TASK TO COMPLETE:
Scan the entries below for the word "club". Copy each line that has it.

Stored data:
#####

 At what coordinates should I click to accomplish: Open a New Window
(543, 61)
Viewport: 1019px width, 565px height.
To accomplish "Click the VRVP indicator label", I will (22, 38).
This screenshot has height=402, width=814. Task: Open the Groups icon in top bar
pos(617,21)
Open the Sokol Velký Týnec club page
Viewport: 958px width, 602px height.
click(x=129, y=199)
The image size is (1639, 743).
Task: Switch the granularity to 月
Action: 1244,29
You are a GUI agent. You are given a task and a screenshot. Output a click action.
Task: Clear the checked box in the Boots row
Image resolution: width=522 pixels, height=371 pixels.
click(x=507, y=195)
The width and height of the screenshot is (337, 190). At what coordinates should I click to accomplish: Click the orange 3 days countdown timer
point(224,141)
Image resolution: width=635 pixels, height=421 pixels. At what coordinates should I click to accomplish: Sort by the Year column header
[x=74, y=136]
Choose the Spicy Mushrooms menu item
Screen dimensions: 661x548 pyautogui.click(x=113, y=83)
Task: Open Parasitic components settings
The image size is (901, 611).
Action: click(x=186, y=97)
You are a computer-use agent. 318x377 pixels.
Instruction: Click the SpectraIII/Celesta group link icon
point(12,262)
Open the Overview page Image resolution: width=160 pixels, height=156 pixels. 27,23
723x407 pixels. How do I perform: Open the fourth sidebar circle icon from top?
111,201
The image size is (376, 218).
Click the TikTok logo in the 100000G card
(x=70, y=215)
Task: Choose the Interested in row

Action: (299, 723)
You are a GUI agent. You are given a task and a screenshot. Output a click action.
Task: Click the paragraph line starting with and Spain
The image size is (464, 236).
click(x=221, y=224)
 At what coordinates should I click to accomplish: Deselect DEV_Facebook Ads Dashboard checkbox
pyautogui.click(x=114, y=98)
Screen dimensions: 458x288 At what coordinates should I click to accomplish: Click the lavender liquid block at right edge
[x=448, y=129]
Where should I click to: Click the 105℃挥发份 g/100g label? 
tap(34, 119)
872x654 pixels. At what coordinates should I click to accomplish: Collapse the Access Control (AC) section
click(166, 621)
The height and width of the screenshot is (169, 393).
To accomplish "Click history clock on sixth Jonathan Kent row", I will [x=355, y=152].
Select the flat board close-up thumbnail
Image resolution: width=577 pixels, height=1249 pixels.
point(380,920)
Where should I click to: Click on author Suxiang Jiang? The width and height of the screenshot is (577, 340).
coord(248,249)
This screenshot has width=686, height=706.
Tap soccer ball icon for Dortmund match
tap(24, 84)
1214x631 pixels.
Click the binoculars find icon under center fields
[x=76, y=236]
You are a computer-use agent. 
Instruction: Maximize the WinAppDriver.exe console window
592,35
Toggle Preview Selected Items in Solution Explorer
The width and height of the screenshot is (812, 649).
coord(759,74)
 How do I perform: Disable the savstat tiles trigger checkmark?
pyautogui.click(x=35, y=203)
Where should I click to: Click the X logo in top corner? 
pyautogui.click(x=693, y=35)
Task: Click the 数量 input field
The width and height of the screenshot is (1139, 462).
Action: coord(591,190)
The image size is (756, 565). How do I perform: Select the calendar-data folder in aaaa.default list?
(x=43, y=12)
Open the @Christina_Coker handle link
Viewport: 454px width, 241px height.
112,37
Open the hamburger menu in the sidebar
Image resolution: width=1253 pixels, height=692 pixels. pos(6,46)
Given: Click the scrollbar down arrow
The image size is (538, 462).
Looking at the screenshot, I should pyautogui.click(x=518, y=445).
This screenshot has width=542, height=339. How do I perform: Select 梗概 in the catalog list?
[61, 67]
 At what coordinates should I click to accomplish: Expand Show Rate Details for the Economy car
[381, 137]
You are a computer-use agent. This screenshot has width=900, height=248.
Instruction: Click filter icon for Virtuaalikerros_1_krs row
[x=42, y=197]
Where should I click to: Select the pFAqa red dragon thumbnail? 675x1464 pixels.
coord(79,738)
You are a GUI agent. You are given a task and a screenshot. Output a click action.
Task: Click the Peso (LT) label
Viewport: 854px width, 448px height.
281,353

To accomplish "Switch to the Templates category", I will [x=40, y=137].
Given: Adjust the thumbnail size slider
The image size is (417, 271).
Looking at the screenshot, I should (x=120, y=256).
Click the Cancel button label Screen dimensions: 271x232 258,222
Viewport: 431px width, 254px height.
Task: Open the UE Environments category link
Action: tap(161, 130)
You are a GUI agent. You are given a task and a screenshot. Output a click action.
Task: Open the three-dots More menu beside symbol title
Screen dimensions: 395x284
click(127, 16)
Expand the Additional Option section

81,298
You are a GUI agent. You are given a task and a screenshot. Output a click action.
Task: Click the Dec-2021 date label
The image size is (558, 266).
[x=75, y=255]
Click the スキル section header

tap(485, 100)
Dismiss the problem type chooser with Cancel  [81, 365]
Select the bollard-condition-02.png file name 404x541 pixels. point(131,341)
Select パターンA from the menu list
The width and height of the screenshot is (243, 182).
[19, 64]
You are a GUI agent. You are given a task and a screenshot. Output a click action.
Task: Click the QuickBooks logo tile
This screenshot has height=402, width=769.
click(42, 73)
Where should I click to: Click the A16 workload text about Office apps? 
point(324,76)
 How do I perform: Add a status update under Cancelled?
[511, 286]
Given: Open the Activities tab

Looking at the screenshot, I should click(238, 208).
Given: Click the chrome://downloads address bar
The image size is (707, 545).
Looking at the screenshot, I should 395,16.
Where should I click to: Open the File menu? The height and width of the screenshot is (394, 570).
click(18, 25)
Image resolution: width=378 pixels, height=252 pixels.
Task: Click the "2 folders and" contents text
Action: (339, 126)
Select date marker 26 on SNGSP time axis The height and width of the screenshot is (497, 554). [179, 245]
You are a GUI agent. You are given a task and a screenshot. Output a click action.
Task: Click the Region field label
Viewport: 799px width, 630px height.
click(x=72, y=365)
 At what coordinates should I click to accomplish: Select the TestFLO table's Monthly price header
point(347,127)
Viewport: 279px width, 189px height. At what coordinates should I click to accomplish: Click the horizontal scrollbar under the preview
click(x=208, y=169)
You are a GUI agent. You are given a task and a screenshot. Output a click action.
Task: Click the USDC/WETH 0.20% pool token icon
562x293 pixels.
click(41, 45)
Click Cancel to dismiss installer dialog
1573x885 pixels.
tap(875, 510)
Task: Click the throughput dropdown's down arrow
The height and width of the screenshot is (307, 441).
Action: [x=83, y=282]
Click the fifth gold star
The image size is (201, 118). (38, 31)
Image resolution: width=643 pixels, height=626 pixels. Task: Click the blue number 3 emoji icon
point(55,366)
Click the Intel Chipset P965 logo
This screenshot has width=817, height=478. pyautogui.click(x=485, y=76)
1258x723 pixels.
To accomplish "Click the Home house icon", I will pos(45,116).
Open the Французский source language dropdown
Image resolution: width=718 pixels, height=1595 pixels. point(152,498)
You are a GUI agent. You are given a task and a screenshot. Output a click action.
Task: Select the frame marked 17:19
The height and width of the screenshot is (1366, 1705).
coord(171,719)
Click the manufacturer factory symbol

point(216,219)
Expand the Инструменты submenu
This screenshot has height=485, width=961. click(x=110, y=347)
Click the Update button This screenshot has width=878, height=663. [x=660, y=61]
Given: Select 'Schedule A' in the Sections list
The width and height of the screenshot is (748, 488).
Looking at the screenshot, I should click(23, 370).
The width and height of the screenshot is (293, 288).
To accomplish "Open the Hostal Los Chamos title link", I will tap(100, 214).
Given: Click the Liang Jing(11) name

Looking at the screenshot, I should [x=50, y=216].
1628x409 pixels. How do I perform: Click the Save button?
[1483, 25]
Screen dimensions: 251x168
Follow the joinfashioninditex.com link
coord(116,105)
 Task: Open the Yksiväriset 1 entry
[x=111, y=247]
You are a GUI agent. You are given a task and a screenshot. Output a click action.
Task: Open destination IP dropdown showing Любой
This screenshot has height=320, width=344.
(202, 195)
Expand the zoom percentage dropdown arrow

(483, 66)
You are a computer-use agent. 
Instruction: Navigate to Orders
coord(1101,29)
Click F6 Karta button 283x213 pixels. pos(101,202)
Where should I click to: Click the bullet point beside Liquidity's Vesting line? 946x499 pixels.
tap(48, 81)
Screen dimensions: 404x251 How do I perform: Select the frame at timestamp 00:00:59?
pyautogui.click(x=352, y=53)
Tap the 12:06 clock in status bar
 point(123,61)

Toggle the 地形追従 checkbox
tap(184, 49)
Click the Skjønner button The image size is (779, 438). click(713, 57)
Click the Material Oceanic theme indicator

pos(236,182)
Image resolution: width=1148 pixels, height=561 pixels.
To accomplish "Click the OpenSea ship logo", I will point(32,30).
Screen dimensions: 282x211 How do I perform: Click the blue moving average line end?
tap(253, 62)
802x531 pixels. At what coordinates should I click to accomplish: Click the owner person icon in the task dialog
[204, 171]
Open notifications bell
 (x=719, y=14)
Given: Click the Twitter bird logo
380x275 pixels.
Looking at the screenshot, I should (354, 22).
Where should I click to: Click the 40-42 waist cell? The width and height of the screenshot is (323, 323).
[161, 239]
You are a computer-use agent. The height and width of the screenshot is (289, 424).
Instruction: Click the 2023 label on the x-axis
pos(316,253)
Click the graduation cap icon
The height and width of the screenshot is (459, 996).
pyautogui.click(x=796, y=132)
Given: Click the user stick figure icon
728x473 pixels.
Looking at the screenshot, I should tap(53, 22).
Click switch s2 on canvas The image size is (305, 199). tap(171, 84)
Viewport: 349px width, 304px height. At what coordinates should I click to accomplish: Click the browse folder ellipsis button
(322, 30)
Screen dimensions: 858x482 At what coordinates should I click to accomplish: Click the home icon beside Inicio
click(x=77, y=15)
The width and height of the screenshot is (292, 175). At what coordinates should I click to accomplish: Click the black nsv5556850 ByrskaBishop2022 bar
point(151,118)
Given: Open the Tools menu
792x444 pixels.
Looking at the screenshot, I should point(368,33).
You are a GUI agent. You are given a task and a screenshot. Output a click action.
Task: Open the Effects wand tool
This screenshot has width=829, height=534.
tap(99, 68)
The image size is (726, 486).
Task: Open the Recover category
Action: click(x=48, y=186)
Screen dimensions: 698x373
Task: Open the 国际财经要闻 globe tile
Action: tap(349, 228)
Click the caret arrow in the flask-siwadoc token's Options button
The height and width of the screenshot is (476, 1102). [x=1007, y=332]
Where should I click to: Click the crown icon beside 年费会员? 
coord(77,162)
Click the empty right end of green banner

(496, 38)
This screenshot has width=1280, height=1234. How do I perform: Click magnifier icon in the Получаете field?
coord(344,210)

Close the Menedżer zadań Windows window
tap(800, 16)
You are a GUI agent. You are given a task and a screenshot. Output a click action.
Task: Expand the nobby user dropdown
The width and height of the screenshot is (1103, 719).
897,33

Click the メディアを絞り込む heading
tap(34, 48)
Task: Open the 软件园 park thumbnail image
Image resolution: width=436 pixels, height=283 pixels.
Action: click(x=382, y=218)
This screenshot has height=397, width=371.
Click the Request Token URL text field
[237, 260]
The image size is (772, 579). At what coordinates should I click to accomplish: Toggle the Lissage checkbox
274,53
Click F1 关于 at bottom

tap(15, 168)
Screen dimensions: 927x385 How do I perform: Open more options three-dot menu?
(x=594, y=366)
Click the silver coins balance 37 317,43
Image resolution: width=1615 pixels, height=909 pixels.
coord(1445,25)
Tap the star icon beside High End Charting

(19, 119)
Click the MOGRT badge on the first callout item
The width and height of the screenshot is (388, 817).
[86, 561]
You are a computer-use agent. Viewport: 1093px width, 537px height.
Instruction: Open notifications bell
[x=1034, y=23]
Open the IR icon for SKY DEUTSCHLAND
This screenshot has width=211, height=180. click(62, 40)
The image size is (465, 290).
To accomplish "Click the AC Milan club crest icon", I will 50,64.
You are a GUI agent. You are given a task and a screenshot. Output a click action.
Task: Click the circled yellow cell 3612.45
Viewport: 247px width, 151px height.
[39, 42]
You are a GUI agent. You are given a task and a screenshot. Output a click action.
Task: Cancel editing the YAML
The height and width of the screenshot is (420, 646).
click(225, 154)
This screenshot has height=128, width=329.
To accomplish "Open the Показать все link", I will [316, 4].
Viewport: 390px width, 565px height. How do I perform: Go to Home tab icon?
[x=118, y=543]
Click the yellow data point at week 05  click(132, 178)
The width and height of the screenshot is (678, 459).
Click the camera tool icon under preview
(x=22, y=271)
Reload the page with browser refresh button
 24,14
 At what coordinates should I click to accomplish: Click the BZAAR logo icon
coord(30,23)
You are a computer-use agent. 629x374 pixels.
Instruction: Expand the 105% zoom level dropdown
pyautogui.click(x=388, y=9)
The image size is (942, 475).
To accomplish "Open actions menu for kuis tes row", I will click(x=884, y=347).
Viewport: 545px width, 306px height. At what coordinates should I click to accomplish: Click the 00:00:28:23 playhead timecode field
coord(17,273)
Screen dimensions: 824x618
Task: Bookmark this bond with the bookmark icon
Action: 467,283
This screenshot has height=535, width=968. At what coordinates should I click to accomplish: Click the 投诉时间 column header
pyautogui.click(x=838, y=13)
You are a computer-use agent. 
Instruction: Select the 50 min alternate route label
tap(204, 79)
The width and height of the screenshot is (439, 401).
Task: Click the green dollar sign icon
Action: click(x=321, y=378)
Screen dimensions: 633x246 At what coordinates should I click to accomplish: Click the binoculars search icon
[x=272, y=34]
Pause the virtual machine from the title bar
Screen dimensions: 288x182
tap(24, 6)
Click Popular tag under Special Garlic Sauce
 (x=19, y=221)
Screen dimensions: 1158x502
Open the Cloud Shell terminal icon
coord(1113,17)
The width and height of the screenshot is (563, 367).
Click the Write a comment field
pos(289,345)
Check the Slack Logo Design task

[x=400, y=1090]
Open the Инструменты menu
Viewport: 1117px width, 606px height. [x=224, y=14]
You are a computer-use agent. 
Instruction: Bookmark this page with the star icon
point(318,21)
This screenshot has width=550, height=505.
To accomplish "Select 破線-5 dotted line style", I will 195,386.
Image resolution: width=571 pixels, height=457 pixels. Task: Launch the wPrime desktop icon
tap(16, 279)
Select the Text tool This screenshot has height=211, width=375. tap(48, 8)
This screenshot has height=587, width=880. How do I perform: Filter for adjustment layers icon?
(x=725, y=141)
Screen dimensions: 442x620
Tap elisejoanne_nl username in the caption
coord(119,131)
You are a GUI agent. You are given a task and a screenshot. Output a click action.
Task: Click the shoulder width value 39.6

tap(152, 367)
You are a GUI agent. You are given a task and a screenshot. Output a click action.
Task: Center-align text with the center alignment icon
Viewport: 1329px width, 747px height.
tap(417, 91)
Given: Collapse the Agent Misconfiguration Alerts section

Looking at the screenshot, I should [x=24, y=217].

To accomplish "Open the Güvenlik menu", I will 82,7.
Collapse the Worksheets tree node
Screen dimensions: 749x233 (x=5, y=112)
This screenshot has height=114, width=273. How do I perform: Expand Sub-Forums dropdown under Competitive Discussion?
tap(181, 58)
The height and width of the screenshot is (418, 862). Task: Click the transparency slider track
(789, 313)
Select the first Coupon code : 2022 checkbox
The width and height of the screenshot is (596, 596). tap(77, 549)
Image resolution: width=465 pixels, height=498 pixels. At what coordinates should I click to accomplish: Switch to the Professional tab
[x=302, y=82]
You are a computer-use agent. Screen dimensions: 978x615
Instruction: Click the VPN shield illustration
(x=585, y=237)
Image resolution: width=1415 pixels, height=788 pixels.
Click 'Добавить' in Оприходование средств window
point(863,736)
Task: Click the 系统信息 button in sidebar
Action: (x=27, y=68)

#####

YOUR RESPONSE:
Open the Sokol Velký Týnec club page
To accomplish "Click the AC Milan club crest icon", I will 50,64.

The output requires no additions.